L’interdit homosexuel qui n’a été qu’un instant levé revient sous la forme d’une autre excommunication, celle de l’attirance vers une autre forme de transgression, la fascination envers ces formes de sadisme tels que le Marquis de Sade a pu décrire. Le sadisme, dans "Rose", se manifeste initialement à travers les attitudes et les comportements des maîtres envers la servante. Mais la violence est retournée par la révélation identitaire qui vient remettre en question l’équilibre basée sur les inégalités de classe. La violence symbolique de la domination est surpassée par la violence réelle de Jean-Nicolas Lecapet, acte de violence ultime qui peut être interprété de plusieurs manières. Si le texte de Maupassant ne décrit pas directement un meurtre explicite, il utilise souvent la notion de "meurtre symbolique" pour illustrer la destruction morale et psychologique d'un personnage. Le meurtre de l’homme vient pondérer la violence exercée sur Rose. Rose, en tant que domestique soumise à la volonté de ses maîtres, est "assassinée" chaque jour, non pas littéralement, mais symboliquement, par les attentes inhumaines et l'exploitation sans fin. Ce meurtre symbolique est renforcé par le choix des mots de Maupassant, qui évoque la dégradation de l'âme et de l'esprit de Rose sous la tyrannie de ses maîtres. De plus, le meurtre est une métaphore puissante de la révolte latente dans le cœur de ceux qui sont opprimés. Bien que Rose ne commette pas de meurtre dans le texte, l'idée même de la rébellion violente contre ses oppresseurs est une possibilité tacite, une menace sous-jacente qui hante le récit. Le meurtre, dans ce sens, devient une libération ambiguë, une rupture définitive avec l'ordre social oppressif, mais aussi un acte de désespoir ultime.

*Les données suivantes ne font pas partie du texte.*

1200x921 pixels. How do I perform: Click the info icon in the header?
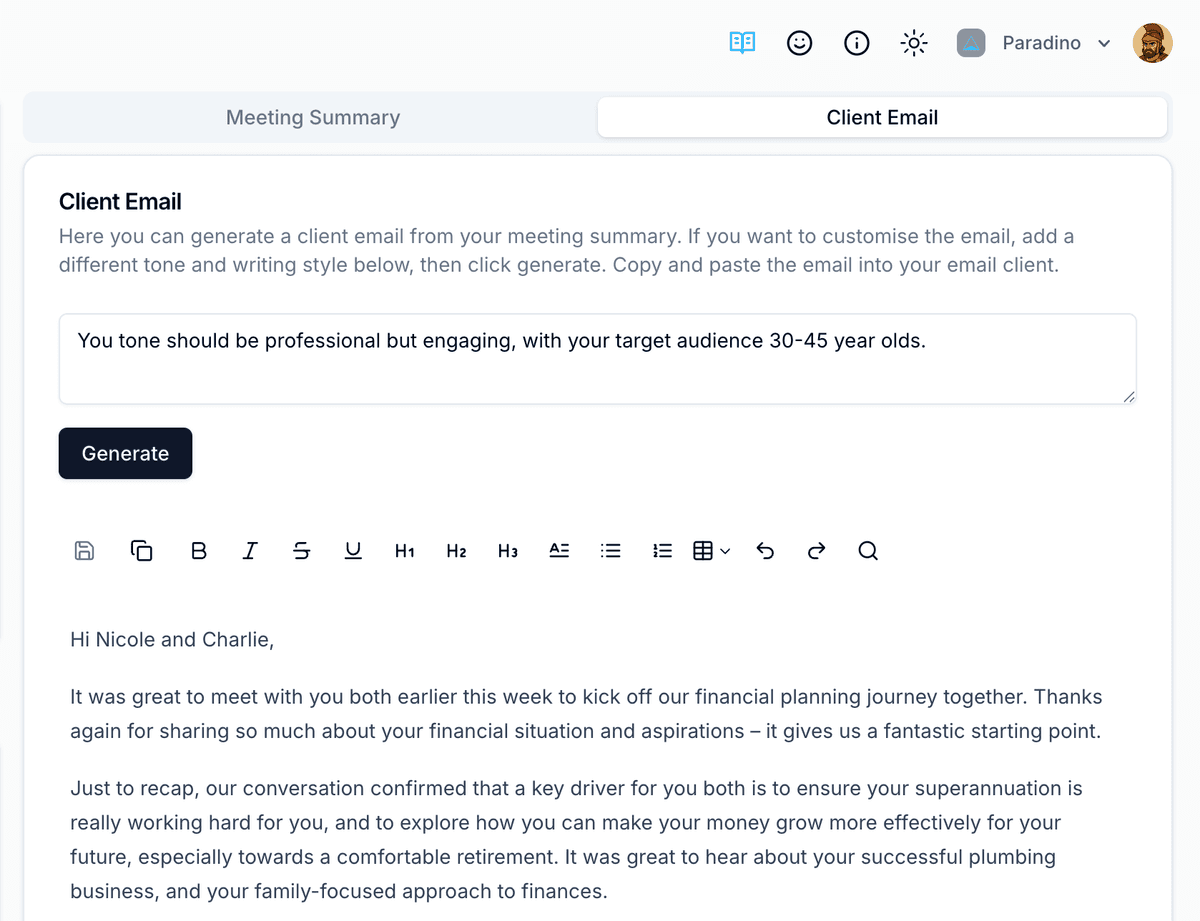point(857,42)
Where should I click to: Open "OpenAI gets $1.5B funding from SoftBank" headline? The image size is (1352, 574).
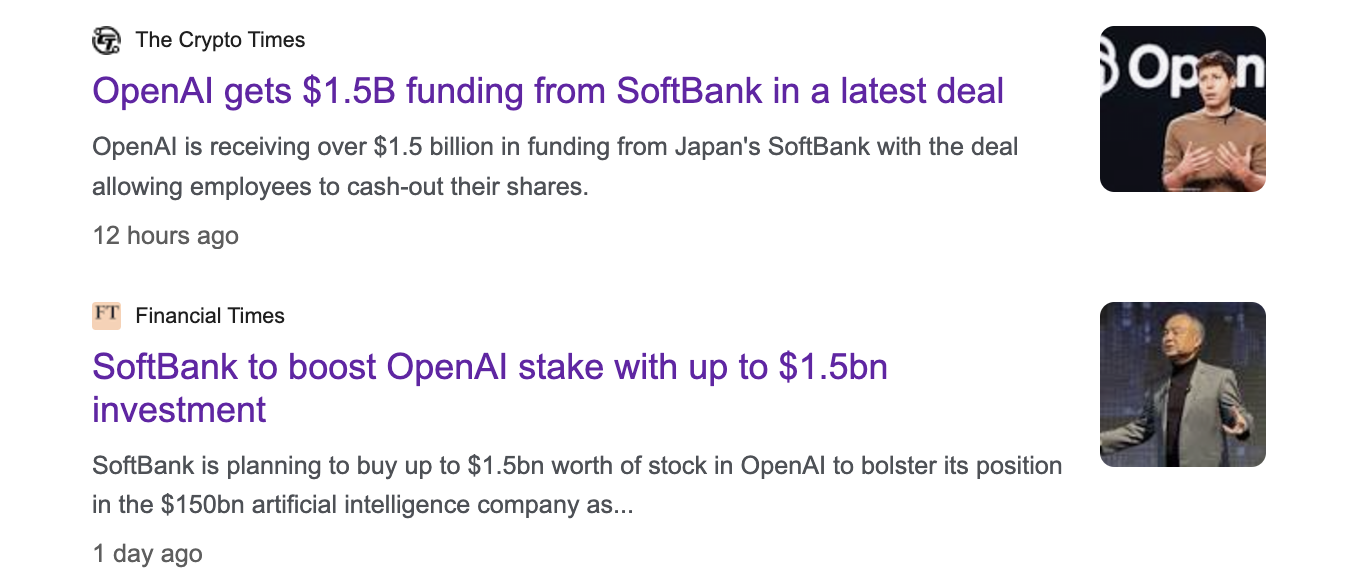[547, 92]
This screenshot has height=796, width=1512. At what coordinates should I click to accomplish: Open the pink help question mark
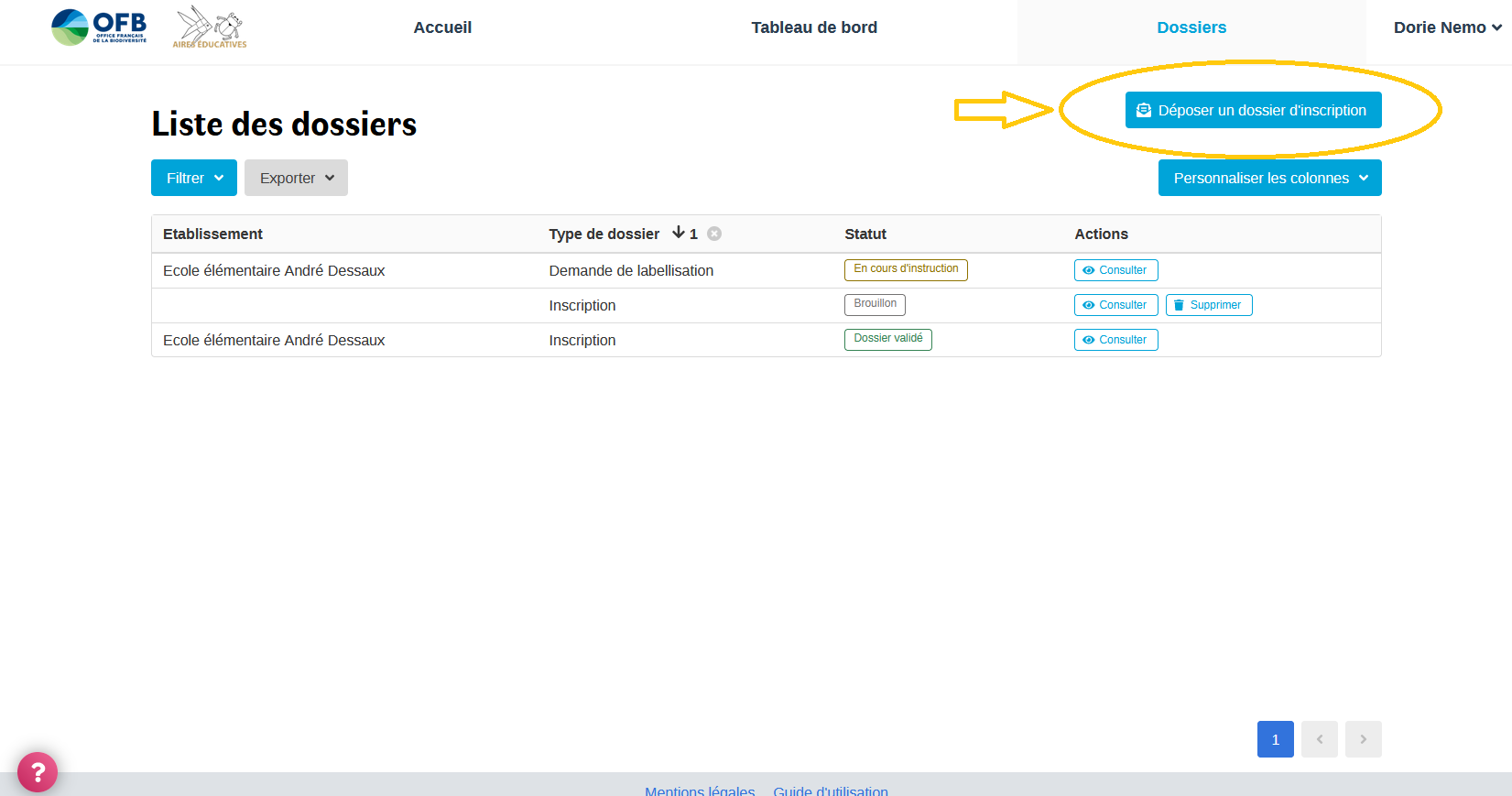[38, 772]
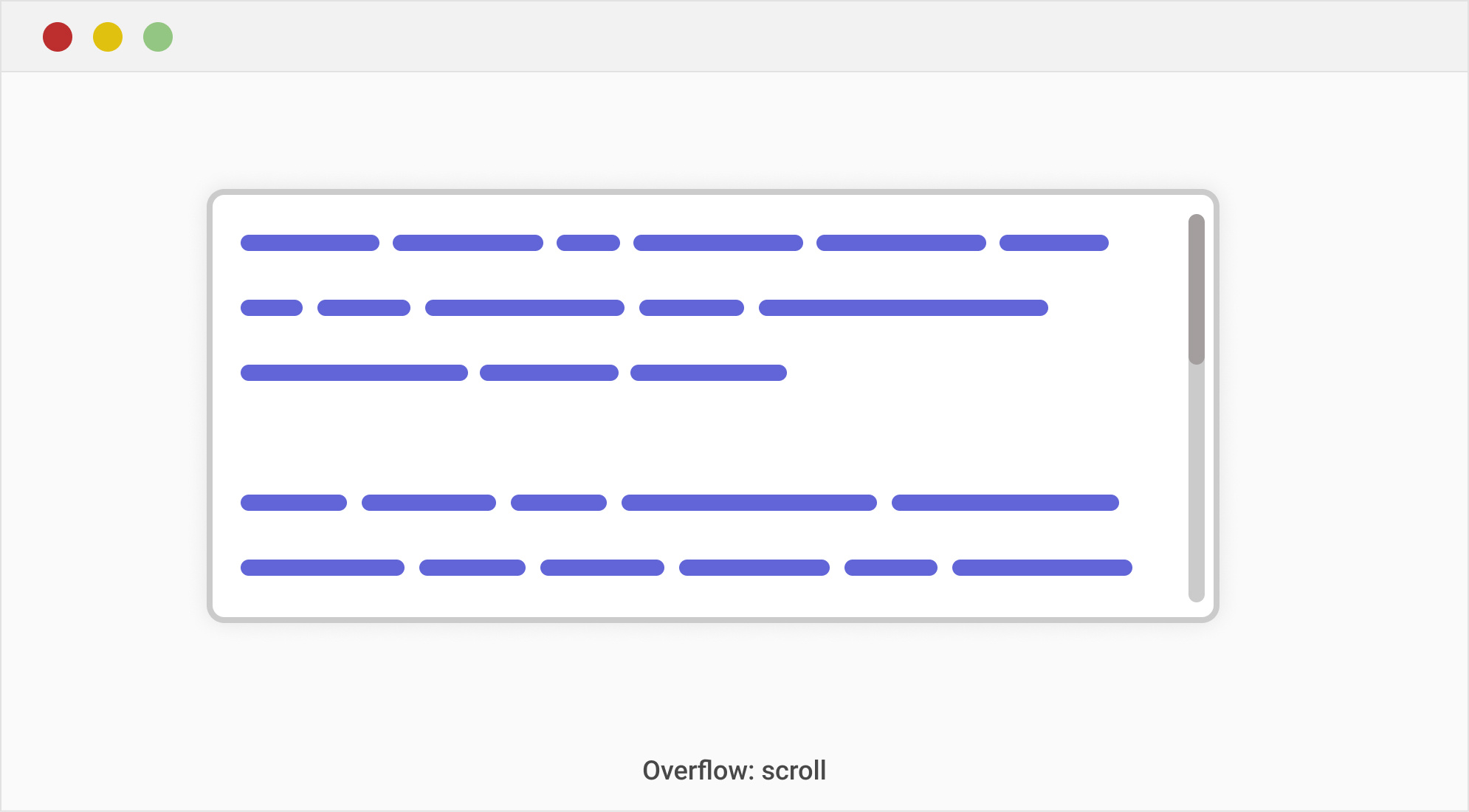Screen dimensions: 1469x812
Task: Click the short bar starting the second line
Action: coord(272,308)
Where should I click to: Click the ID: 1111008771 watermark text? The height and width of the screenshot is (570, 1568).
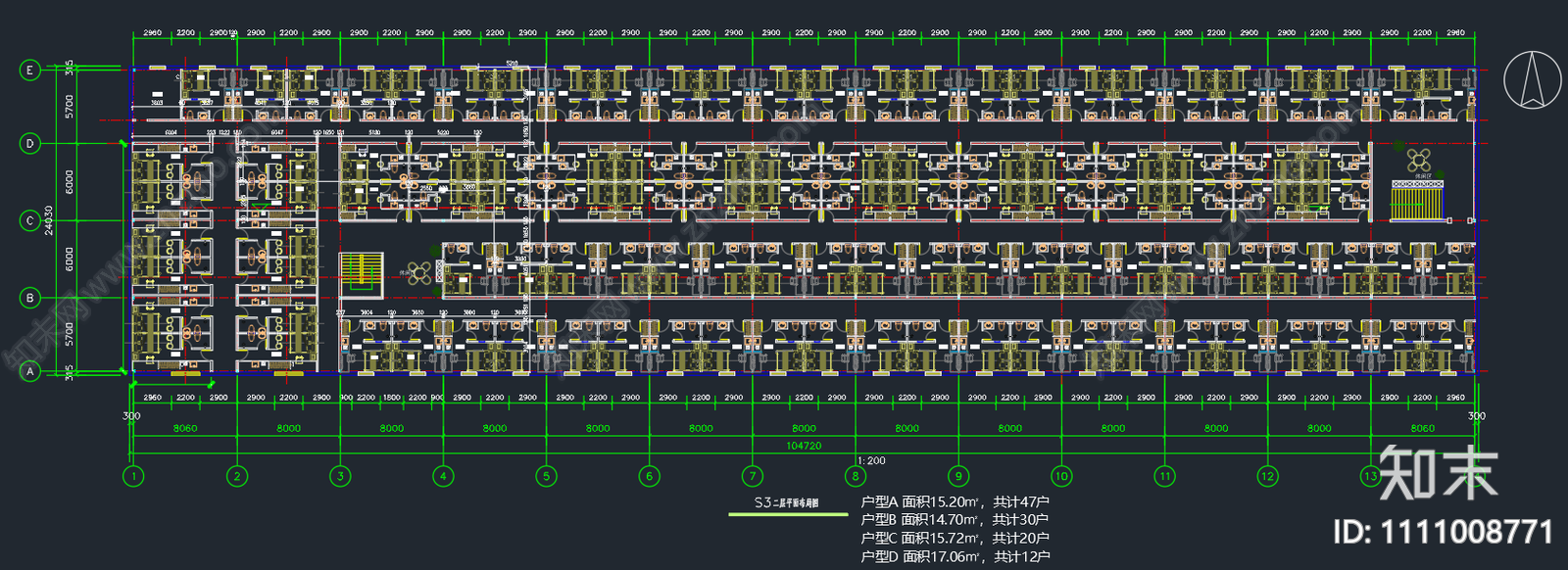point(1443,533)
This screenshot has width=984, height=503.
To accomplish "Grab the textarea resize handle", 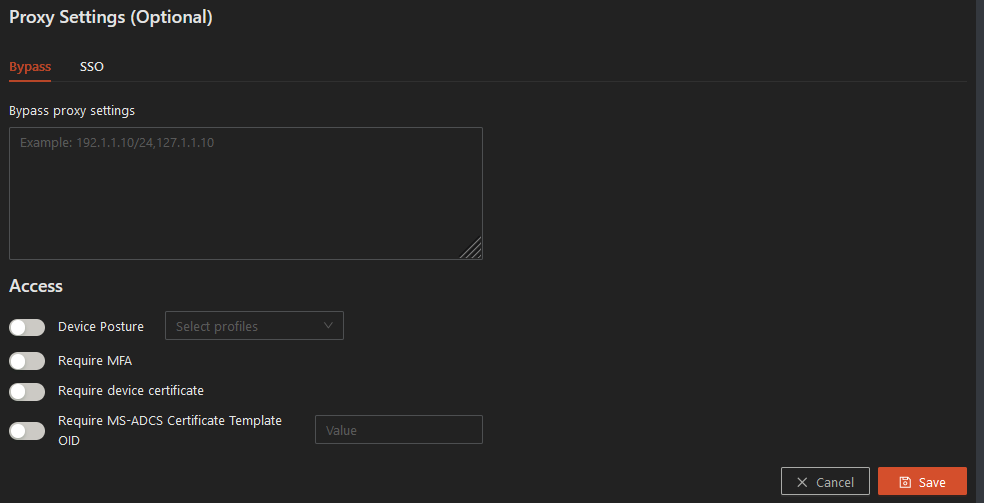I will 472,249.
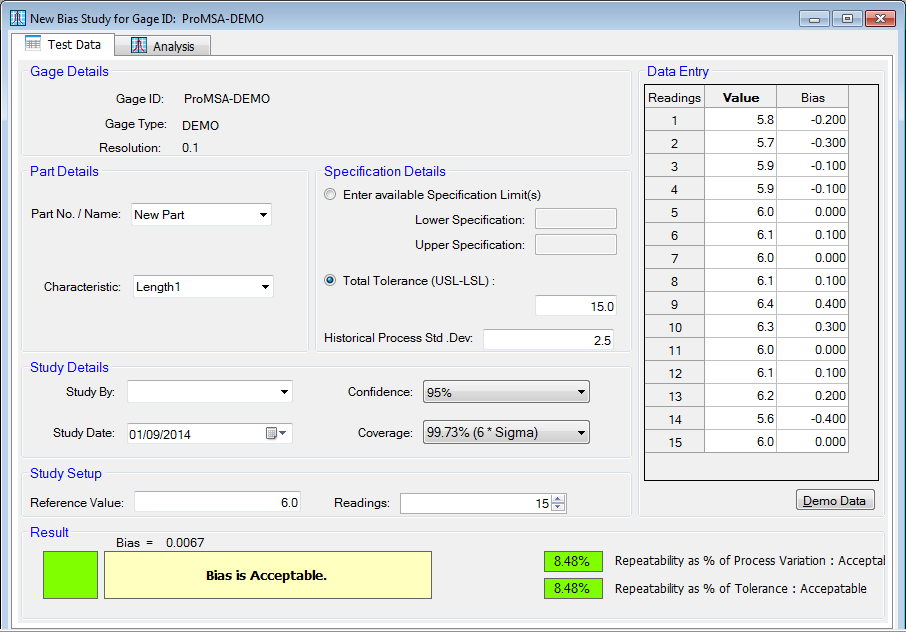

D’un point de vue chronologique, il est important de souligner que le meutre anticipe la violence à subir, l’homme Lecapet venant cherher l’expiation de ses fautes dans sa condition de femme sadisée.
Il est fascinant que ce texte placé sous le signe des fleurs à travers son titre convoque une approche du conflit sous plusieurs formes ; conflit social, de classe, de sexe, du désir. Maupassant a rédigé plus de 300 nouvelles et six romans en une petite dizaine d’années. Fasciné par Sartre, à qui il emprunte un pessimisme incrédule et la dénonciation des hypocrisies morales ou religieuses, Maupassant représente la condition féminine comme victime institutionnalisée par la misogynie du temps et les carcans impossibles à dépasser. Rose est un ailleurs par madame Simone, trouble par son hybridité, inaccessible par sa condition, mais doublement condamnée, par l’affermissement des oppositions entre les classes sociales et la relégation du statut féminin.